Neural networks did not return to favor for several more years when powerful graphics processing units finally entered the market. The new hardware-enabled researchers to use desktop computers instead of supercomputers to run, manipulate, and process images. The most significant leap forward for neural networks happened because of the introduction of substantial amounts of labeled data with ImageNet, a database of millions of labeled images from the Internet. The cumbersome task of manually labeling images was replaced by crowdsourcing, giving networks a virtually unlimited source of training materials. In the years since technology companies have made their deep learning libraries open source. Examples include Google Tensorflow, Facebook open-source modules for Torch, Amazon DSSTNE on GitHub, and Microsoft CNTK.
Deep Learning Career Prospects
The field of artificial intelligence is seriously understaffed.

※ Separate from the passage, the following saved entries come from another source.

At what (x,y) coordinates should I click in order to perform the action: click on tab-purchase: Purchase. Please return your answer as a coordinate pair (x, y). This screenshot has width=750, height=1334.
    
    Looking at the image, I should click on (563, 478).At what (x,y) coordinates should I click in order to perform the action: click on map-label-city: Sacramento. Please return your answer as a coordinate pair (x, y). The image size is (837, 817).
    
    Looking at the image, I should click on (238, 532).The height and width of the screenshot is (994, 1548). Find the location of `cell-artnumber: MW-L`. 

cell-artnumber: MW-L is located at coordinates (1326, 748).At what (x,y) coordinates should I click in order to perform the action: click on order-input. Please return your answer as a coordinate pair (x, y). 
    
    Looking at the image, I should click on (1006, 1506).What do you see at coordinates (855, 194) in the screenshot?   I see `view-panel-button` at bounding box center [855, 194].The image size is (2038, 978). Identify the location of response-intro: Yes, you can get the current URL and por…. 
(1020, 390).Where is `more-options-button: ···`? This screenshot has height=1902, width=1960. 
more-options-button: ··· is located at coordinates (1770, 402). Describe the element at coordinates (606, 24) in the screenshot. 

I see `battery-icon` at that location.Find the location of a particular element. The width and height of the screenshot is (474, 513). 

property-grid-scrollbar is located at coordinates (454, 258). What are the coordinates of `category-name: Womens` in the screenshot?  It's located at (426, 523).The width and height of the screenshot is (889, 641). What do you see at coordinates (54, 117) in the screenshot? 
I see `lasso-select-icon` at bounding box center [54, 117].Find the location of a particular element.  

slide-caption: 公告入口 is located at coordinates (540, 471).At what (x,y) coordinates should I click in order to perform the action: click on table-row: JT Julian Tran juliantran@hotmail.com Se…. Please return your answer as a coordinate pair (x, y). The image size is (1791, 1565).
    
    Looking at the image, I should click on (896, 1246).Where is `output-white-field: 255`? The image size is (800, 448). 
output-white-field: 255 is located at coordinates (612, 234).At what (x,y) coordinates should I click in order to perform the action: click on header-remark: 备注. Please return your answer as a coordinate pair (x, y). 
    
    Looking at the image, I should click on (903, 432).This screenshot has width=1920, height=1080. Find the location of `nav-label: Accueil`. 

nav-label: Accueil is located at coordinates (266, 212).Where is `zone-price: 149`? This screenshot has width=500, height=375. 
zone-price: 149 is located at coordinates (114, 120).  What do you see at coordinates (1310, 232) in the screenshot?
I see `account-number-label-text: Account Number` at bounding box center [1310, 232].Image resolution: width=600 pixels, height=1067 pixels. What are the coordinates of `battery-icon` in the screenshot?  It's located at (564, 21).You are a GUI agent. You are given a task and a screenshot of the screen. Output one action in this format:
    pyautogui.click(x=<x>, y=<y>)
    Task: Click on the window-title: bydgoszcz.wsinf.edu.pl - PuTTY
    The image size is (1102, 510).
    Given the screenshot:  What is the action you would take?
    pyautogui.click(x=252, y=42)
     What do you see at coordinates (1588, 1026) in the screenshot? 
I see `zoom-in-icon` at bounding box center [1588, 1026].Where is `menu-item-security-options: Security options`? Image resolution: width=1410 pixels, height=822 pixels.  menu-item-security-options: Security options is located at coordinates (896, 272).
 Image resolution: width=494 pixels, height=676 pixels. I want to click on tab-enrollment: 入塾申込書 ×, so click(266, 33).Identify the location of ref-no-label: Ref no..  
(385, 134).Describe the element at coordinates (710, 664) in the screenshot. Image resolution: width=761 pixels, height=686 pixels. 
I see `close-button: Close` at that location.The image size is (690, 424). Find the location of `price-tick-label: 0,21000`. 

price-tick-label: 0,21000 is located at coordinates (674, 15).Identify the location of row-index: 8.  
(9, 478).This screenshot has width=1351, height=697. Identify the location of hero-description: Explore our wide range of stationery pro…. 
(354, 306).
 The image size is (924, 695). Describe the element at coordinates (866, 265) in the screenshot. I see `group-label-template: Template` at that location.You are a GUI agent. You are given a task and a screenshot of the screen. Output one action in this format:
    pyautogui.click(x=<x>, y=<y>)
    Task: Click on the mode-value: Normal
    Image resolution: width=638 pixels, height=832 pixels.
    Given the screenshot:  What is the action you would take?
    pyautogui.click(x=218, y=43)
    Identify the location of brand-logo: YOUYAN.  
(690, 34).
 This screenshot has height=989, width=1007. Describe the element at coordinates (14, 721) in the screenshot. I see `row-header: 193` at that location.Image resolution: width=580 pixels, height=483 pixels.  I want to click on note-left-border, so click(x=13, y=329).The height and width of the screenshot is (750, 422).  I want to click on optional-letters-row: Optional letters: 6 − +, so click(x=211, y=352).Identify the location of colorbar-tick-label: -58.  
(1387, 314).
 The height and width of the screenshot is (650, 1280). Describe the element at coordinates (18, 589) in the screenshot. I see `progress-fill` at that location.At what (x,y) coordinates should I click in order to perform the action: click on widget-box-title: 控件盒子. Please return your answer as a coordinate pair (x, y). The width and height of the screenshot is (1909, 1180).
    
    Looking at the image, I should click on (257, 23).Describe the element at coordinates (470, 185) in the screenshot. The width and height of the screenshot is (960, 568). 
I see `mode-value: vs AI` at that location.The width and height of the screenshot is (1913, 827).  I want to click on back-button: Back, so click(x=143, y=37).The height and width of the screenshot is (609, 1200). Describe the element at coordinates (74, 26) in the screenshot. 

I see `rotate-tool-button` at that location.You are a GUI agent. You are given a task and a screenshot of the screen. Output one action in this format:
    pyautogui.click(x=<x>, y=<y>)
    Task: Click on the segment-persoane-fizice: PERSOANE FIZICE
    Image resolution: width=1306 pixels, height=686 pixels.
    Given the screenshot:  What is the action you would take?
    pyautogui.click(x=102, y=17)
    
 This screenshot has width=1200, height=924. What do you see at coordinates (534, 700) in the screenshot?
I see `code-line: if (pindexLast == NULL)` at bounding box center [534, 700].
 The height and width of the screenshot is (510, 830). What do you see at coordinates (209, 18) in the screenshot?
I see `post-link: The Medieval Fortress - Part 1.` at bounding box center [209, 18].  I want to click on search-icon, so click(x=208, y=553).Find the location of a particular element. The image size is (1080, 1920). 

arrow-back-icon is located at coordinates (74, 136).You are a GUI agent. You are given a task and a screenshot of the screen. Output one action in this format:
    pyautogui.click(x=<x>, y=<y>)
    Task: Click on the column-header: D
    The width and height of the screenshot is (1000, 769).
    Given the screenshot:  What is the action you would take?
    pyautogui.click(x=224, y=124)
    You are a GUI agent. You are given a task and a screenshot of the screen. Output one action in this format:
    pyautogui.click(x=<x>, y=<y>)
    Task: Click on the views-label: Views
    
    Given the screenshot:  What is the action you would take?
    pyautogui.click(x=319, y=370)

While not all companies are currently hiring professionals with deep learning skills quite yet, having such trained experts are expected to gradually become a crucial requirement for organizations looking to remain competitive and drive innovation. Machine learning engineers are in high demand because neither data scientists nor software engineers has precisely the skills needed for the field of machine learning. The role of machine learning engineer has evolved to fill the gap. What is deep learning promising in terms of career opportunities and pay? Quite a bit. Glassdoor lists the average salary for a machine learning engineer at nearly $115,000 annually. According to PayScale, the salary range spans $100,000 to $166,000. Growth will accelerate in the coming years as deep learning systems and tools improve and expand into all industries.